The plans are seen as essential in finally completing” economic and monetary union 15 years after its inception.

Olivier Blanchard’s comments are a departure from the views of his IMF successor

But Mr Blanchard, who departed the IMF two weeks ago, said radical visions for a full-blown “fiscal union” would not solve fundamental tensions at the heart of the euro.

“[Fiscal union] is not a panacea”, Mr Blanchard told The Telegraph. “It should be done, but we should not think once it is done, the euro will work perfectly, and things will be forever fine.”

Although pooling common funds, giving Brussels tax and spending powers, and creating a banking union were “essential” reforms, they would still not make the “euro function smoothly even in the best of cases”, said the Frenchman.

Any mechanism to transfer funds from strong to weak nations – which has been fiercely resisted by Germany – would only mask the fundamental competitiveness problems that will always plague struggling member states, he said.

“Fiscal transfers will help you go through the tough spot, but at the same time, it will decrease the urge to do the required competitiveness adjustment.”

The creation of a “United States of Europe” has been seen as a necessary step to insulate the eurozone from the financial contagion that bought it to its knees after 2010.

It is a view shared by Mr Blanchard’s successor at the IMF, American Maurice Obstfeld, who has championed deeper eurozone integration as the best way to plug the institutional gaps in EMU.

Mr Blanchard, however, said no institutional fixes would bring back prosperity back to the single currency.

Without the power to devalue their currencies, peripheral economies would forever be forced to endure “tough adjustment”, such as slashing their wages, to keep up with stronger member states, he said.

In this vein, Mr Blanchard dismissed any talk of a growth “miracle” in Spain – which has been hailed as a poster child for Brussels’ austerity diktats. He added he was “surprised” that sluggish eurozone economies were not doing better in the face of a cocktail of favourable economic conditions.

“When people talk about the Spanish miracle, I react. When you have 23 pc unemployment and 3 pc growth, I don’t call this a miracle yet.”

“I thought that the zero interest rate, the decrease in the price of oil, the depreciation of the euro, the pause in fiscal consolidation, would help more than they have”, he said.

Real GDP growth in the US and eurozone (base = 2000)  Photo: IMF

In a sign of the deep structural problems that still beset monetary union, growth in the eurozone is only expected to reach 1.5 pc this year, according to the IMF’s forecasts – far below the 2.3 pc average growth of the pre-crisis era.

Britain and the US are expected to expand by 2.5 pc and 2.6 pc this year respectively.

I think Brexit would be very costly to Britain and costly to Europe, said Olivier Blanchard

He now said he had a “gut feeling” a UK exit from the European Union would prove damaging for the economy and the financial sector.
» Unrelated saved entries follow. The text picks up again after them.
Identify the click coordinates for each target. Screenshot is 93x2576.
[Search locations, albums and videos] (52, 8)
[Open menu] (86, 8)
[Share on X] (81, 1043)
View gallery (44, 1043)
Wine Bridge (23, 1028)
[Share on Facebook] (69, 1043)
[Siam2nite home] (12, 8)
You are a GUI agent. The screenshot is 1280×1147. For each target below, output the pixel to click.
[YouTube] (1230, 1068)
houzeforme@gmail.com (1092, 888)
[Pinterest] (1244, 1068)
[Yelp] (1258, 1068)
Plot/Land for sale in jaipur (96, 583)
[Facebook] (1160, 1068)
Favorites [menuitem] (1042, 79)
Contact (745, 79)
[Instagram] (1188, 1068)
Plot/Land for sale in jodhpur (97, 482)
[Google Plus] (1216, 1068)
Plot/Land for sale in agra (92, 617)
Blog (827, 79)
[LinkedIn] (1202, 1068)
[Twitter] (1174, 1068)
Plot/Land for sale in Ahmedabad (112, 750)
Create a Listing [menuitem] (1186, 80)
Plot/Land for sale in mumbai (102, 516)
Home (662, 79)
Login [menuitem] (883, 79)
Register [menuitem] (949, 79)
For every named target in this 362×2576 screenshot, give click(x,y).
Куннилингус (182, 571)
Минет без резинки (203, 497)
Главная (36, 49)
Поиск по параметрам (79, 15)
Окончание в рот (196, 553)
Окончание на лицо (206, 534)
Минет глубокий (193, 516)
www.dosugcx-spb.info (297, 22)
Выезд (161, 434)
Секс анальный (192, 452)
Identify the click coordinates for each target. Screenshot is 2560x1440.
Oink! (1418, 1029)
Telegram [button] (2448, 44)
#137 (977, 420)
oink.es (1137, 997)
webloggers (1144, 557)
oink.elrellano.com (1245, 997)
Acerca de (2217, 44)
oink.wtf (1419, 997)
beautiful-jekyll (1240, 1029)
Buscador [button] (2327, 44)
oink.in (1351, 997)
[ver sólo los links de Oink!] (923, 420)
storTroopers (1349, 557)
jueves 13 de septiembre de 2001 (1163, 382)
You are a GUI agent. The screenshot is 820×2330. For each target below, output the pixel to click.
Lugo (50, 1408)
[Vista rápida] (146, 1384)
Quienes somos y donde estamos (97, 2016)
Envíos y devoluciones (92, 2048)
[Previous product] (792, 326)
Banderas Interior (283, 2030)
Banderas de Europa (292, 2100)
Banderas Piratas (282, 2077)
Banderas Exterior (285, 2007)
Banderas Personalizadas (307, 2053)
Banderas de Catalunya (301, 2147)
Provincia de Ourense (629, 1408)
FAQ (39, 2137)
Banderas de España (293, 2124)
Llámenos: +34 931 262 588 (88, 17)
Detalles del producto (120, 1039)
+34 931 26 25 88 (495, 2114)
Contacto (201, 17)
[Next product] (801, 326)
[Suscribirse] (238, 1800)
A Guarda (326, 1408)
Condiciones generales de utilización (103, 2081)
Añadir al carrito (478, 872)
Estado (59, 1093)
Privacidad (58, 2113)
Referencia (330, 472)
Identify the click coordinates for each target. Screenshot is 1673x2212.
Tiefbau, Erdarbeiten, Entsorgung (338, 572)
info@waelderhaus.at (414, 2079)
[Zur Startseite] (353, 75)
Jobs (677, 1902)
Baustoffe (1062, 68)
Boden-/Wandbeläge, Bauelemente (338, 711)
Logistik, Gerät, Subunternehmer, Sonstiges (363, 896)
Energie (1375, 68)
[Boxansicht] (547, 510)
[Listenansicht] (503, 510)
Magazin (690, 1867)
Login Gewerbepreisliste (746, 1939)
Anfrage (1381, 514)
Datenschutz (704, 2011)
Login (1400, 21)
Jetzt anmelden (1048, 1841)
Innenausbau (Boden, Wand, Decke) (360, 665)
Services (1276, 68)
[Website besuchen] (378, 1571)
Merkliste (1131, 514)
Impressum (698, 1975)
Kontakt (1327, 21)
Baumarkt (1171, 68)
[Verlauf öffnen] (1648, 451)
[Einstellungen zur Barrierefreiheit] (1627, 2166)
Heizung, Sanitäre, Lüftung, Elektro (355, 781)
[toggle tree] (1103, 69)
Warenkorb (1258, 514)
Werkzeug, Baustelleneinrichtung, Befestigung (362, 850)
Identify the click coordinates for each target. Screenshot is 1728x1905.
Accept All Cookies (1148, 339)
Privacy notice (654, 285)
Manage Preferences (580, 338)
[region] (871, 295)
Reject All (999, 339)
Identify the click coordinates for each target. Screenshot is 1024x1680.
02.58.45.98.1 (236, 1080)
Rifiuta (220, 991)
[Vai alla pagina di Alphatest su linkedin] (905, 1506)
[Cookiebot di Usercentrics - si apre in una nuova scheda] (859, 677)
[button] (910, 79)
“I think Brexit would be very costly to Britain and costly to Europe as well.

“I can see how some people are very fed up with Brussels, but that would be a very superficial reaction to just leave Europe because there are technocrats that you don’t like.”

For all his misgivings about the single currency, Mr Blanchard said the EU as a whole remained a “fundamentally good construction”.

“It requires compromises, and sometimes countries don’t get exactly what they want. But the benefits exceed the costs – the European Union is more than Brussels.”

During his reign as chief economist, the IMF came under severe criticism over its handling of the Greek debt crisis. The Fund has yet to formally commit itself to a new €86bn bail-out as they push the likes of Germany to relent to significant debt relief for the battered economy.

Mr Blanchard maintained that IMF calculations show “some decrease in debt, whether through haircuts or long rescheduling, is absolutely needed”.

Should the Fund fail to gain guarantees that Greek debt is sustainable, it is poised to withdraw its involvement altogether.

During his final months as chief economist, Mr Blanchard made two personal interventions in blog posts which called for mass debt relief at the height of Greece’s woes. He said he was motivated to do so because the IMF’s position on Greece was being “misrepresented”.

But European creditors are set to ignore the Fund’s recommendations for repayment extensions of up to 40 years. They will instead propose to “cap” the amount the government pays to reduce its debt to 15 pc of GDP a year.